*REQUIRED TASK:* Copy each line of the data below word for word, leaving out the pictures.
§ §
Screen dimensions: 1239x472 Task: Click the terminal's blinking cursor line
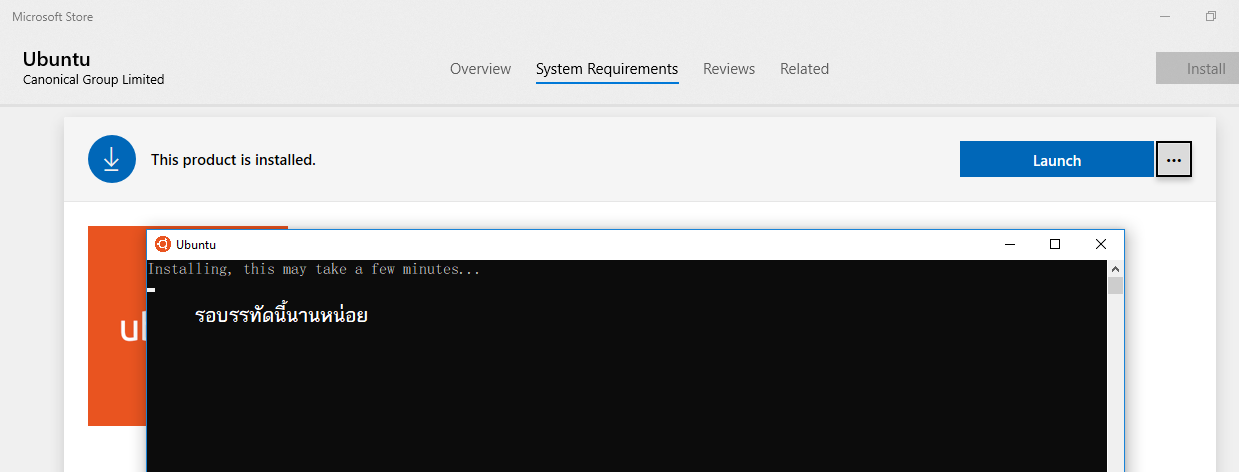click(152, 289)
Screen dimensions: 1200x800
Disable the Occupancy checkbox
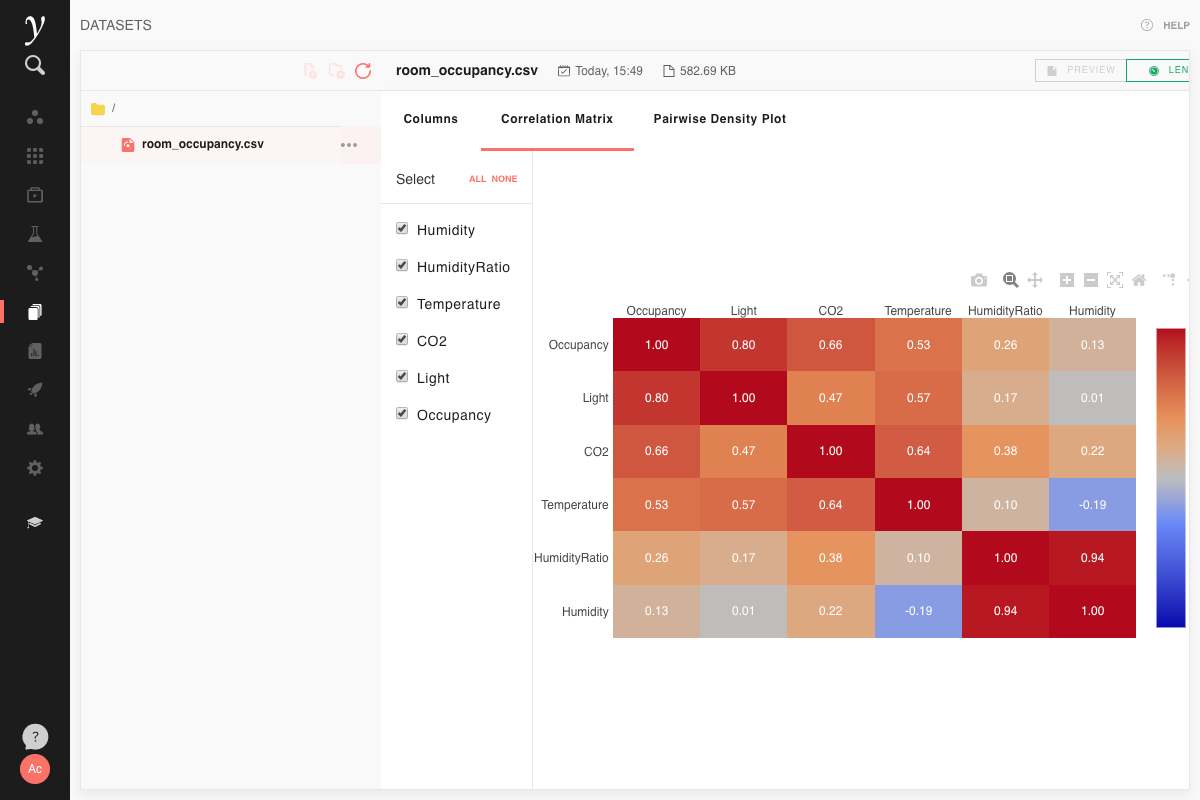point(402,414)
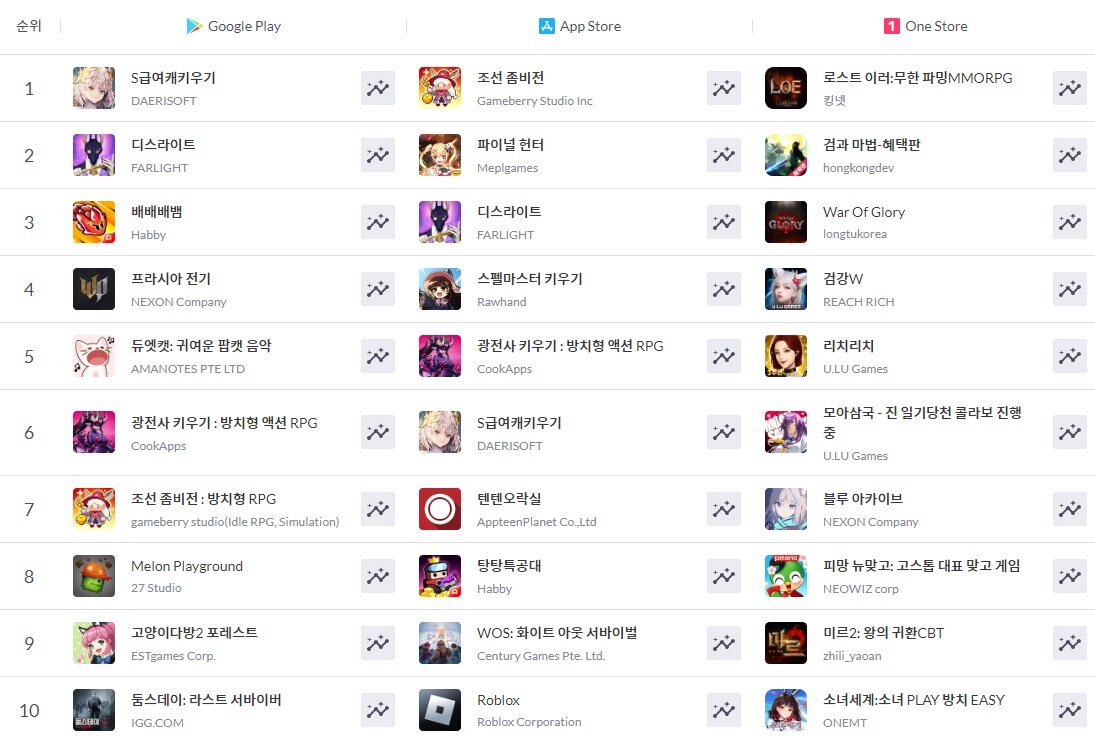Click chart icon for Roblox
The image size is (1095, 742).
[723, 710]
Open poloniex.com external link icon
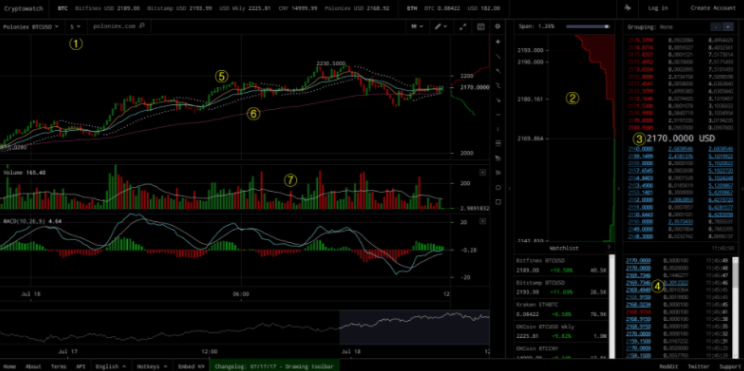744x371 pixels. coord(141,27)
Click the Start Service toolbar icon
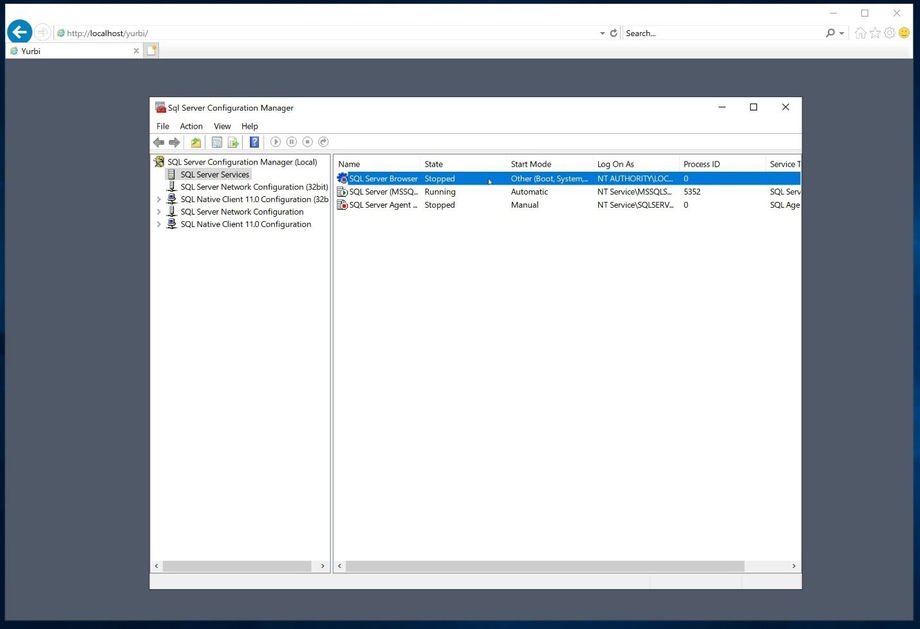 [x=276, y=142]
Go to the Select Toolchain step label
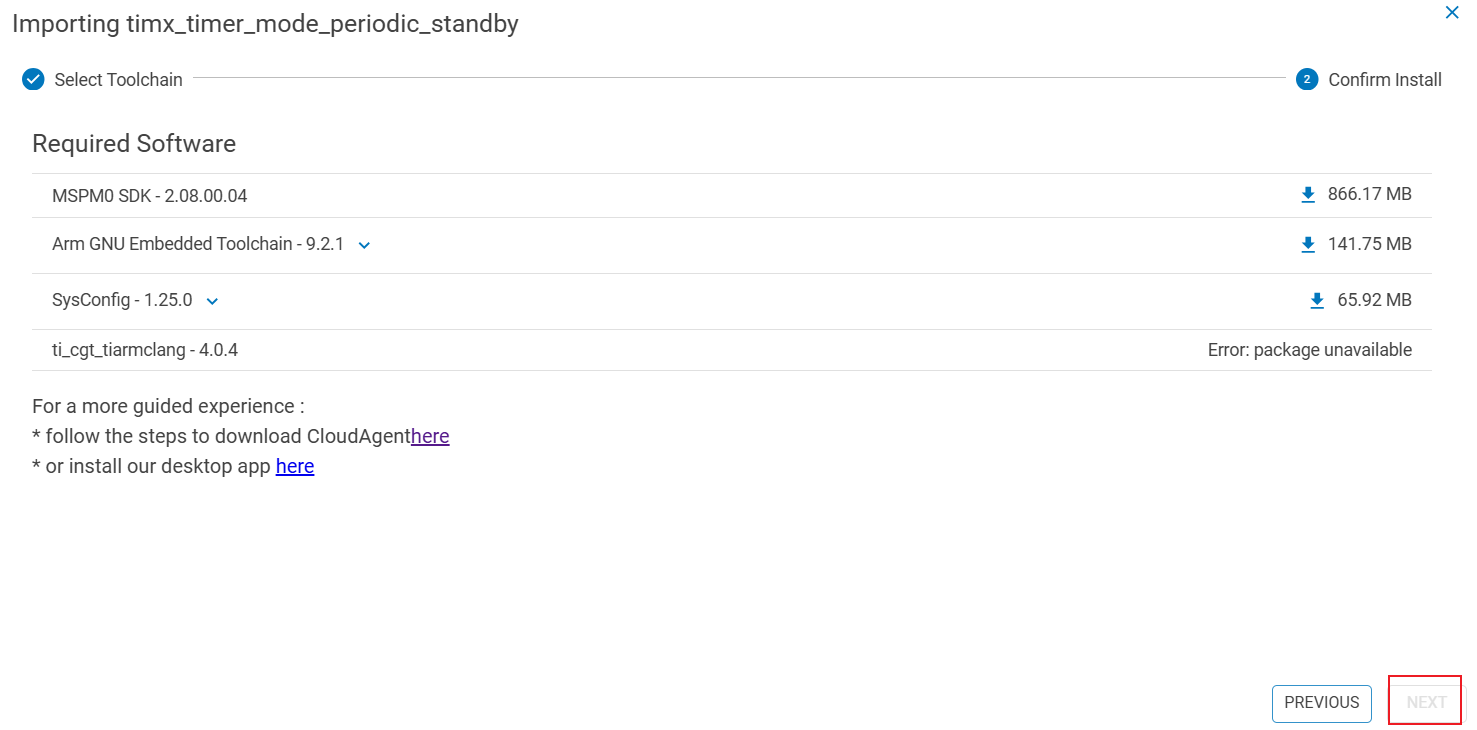Viewport: 1477px width, 730px height. click(118, 80)
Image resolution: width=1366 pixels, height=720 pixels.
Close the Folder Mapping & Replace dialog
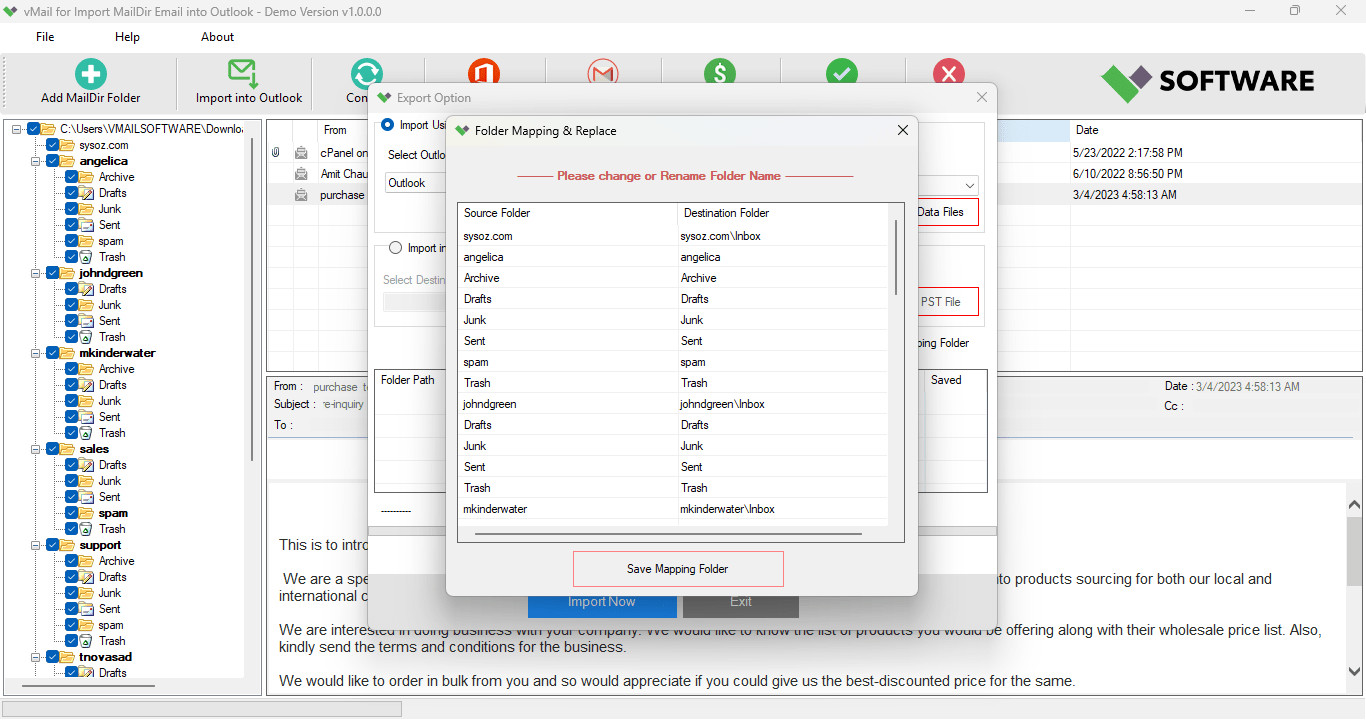902,130
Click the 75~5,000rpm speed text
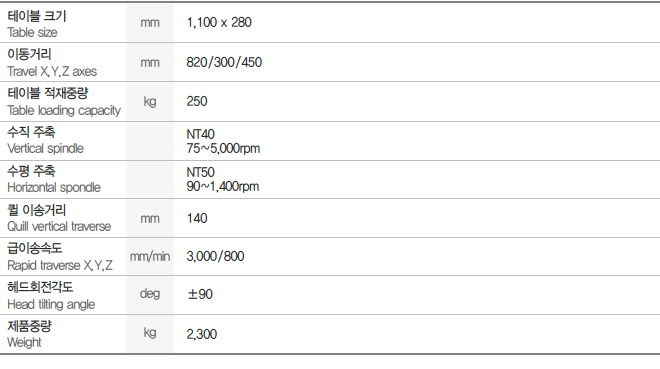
§ §
*SOLUTION TO THIS EXERCISE:*
Screen dimensions: 1239x472 Task: Click the terminal's blinking cursor line
click(152, 289)
Screen dimensions: 1200x800
Disable the Occupancy checkbox
point(402,414)
Click chart icon for Roblox
The image size is (1095, 742).
[723, 710]
Open poloniex.com external link icon
744x371 pixels. coord(141,27)
Click the Start Service toolbar icon
 [x=276, y=142]
Go to the Select Toolchain step label
Viewport: 1477px width, 730px height. click(118, 80)
Image resolution: width=1366 pixels, height=720 pixels.
Close the Folder Mapping & Replace dialog
902,130
Click the 75~5,000rpm speed text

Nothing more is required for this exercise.